** Begin Data lines **

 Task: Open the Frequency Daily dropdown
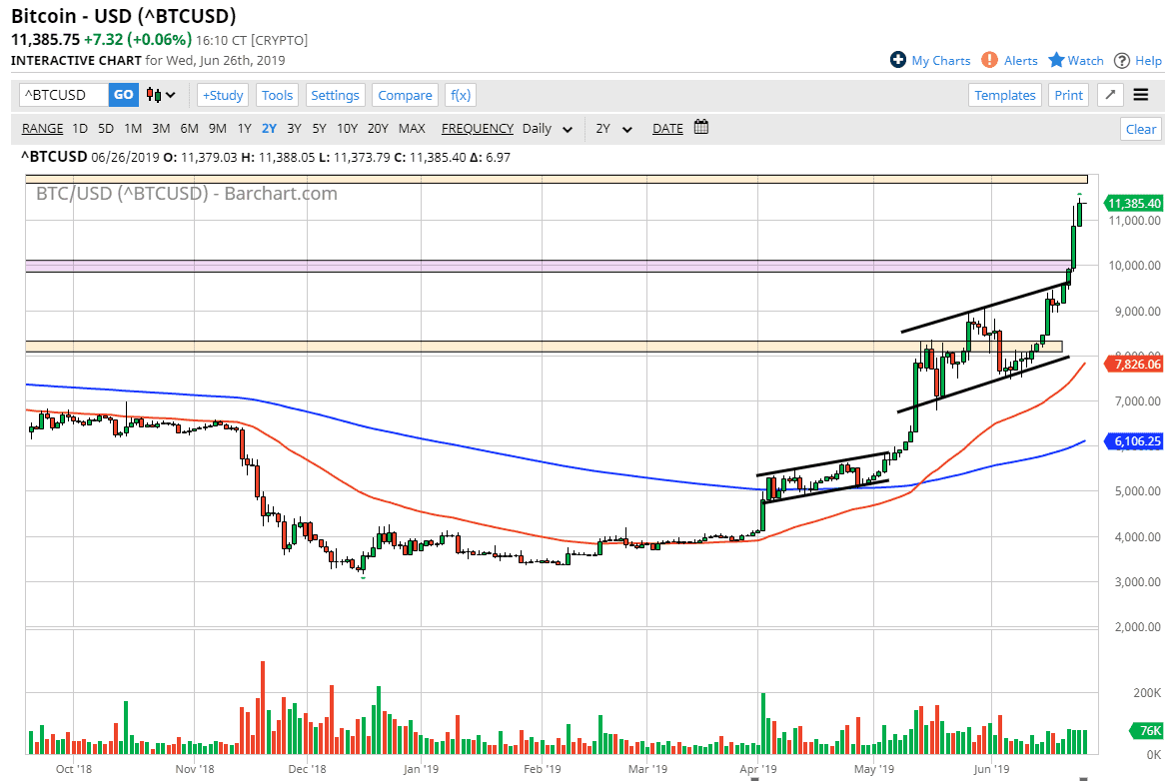point(548,129)
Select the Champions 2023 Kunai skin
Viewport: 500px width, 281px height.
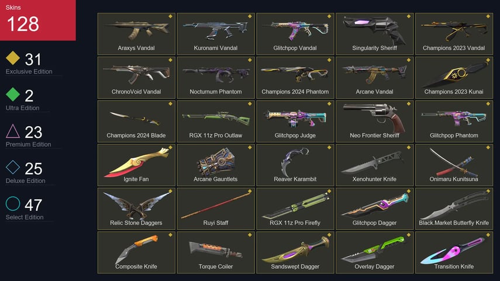tap(454, 78)
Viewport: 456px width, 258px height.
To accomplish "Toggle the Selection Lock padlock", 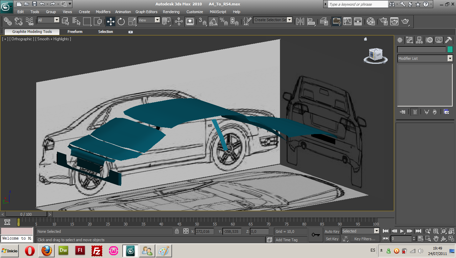I will (177, 231).
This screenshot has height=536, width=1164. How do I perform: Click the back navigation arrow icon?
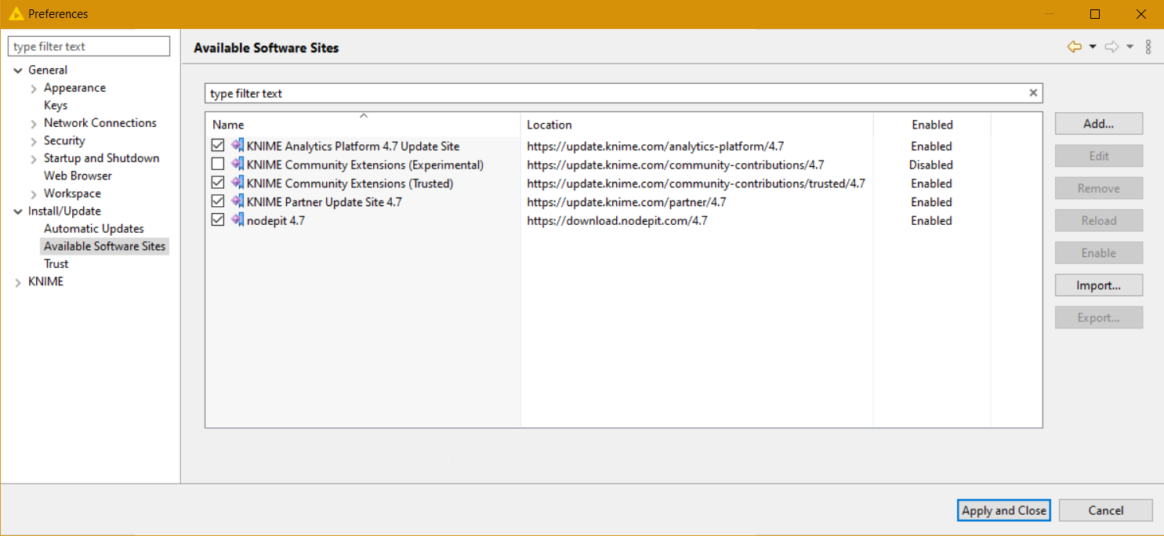(x=1074, y=47)
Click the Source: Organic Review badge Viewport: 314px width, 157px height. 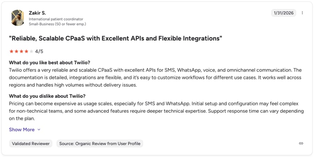coord(100,144)
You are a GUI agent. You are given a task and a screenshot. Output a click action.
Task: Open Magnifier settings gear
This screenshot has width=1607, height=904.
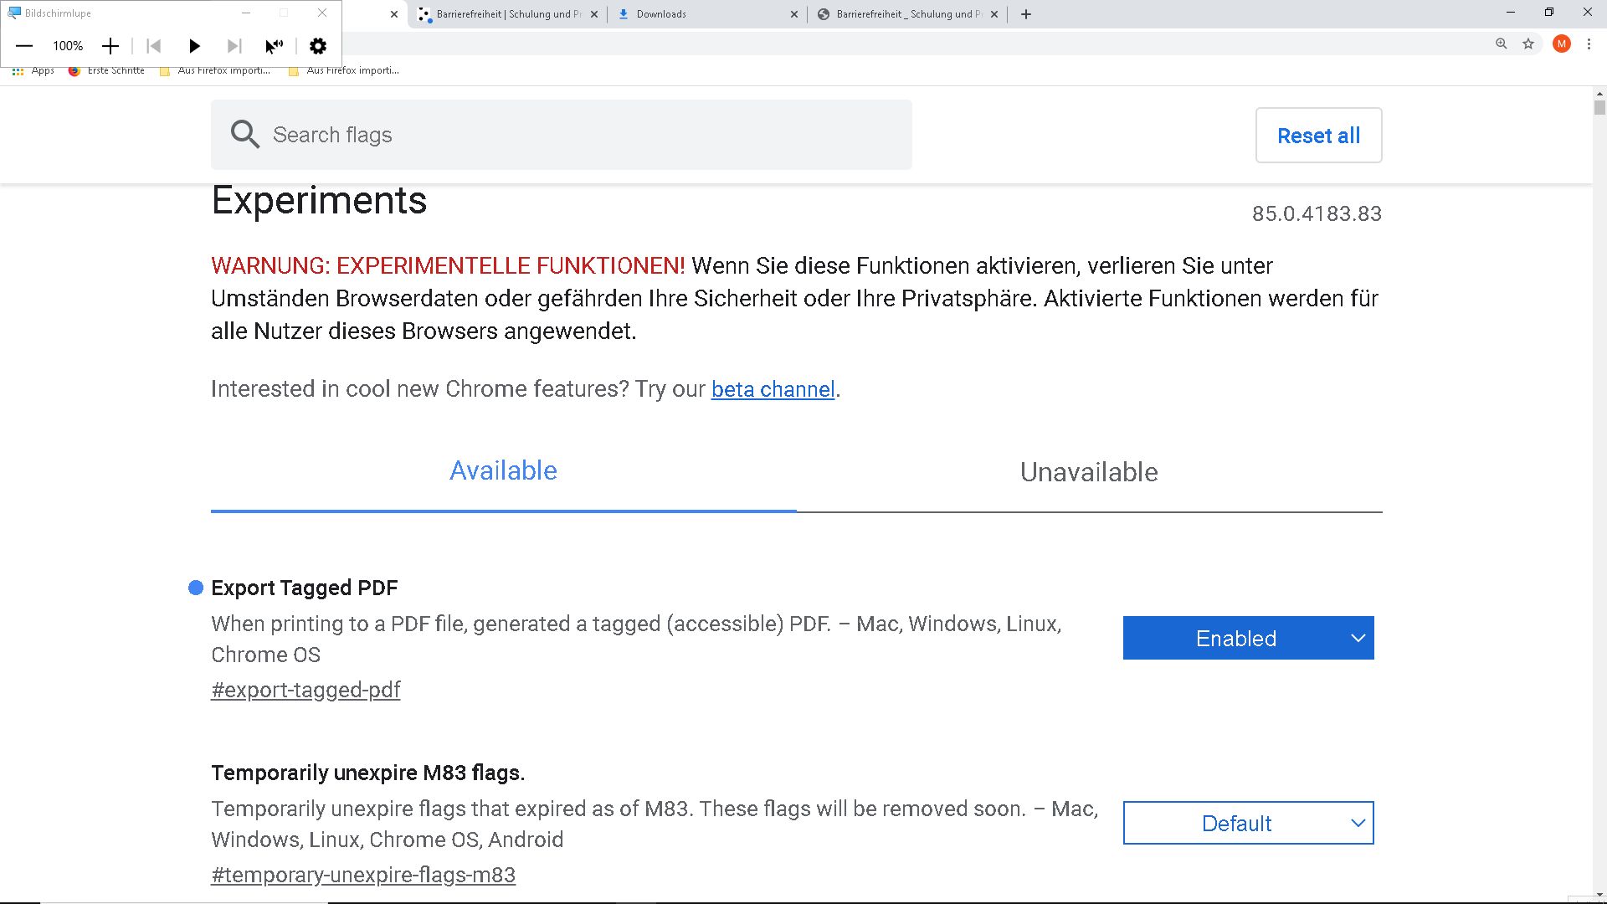318,46
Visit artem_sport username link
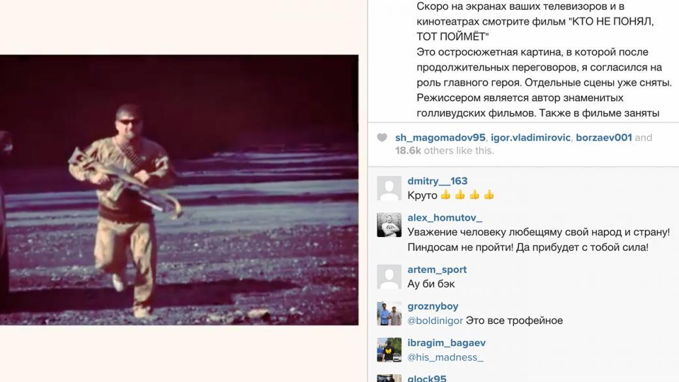679x382 pixels. tap(437, 270)
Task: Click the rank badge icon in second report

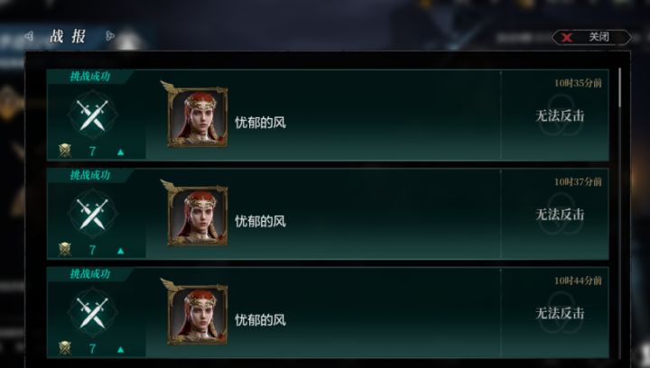Action: tap(65, 250)
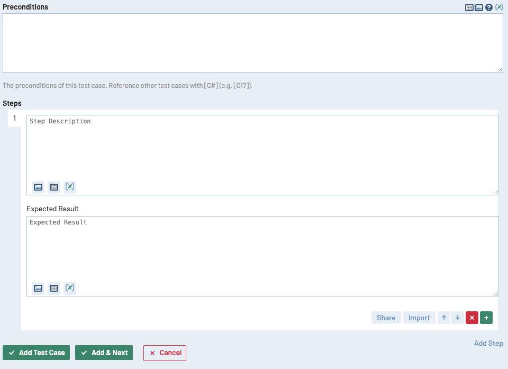Share the test step

386,317
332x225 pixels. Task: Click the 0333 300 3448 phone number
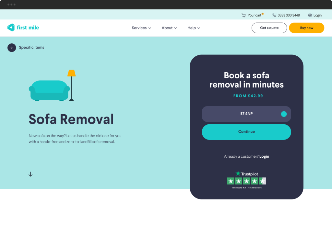pos(289,15)
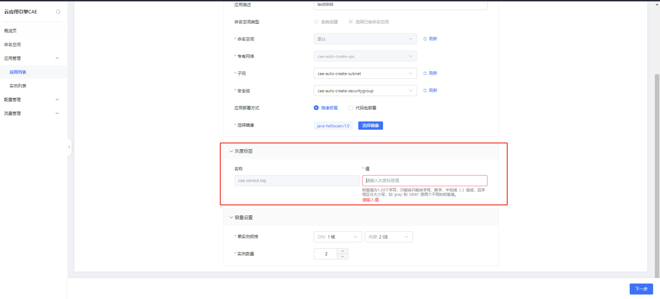The height and width of the screenshot is (299, 660).
Task: Click the 灰度标签值 input field
Action: click(x=424, y=181)
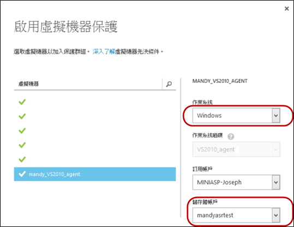Viewport: 294px width, 227px height.
Task: Select the mandy_VS2010_agent virtual machine row
Action: coord(95,174)
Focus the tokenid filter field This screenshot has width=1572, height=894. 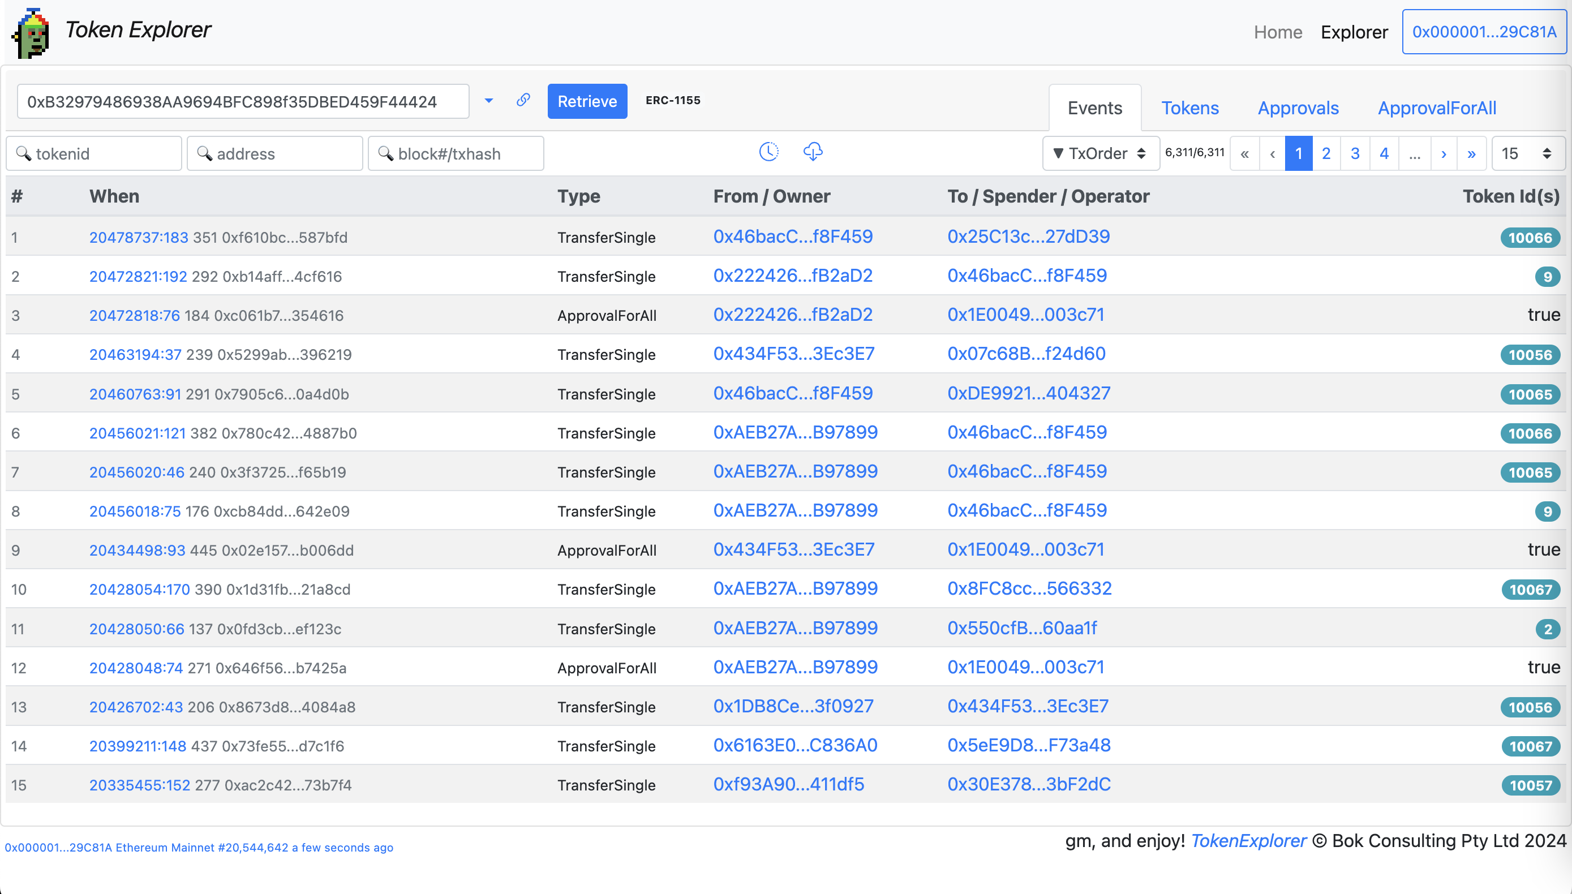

** End Data lines **

Short exercise
Please print the rows word for word, starting at the line that contains "You are a GUI" and ending at the last line of the rows. Leave the pictures out.

Solution to this task
You are a GUI agent. You are given a task and a screenshot. Output a click action.
Task: Open Magnifier settings gear
This screenshot has width=1607, height=904.
318,46
Visit artem_sport username link
679x382 pixels. tap(437, 270)
Task: Click the rank badge icon in second report

Action: tap(65, 250)
Share the test step

386,317
332x225 pixels. Task: Click the 0333 300 3448 phone number
pos(289,15)
The height and width of the screenshot is (299, 660).
Task: Click the 灰度标签值 input field
Action: click(x=424, y=181)
Viewport: 294px width, 227px height.
Task: Select the mandy_VS2010_agent virtual machine row
Action: coord(95,174)
Focus the tokenid filter field This screenshot has width=1572, height=894. 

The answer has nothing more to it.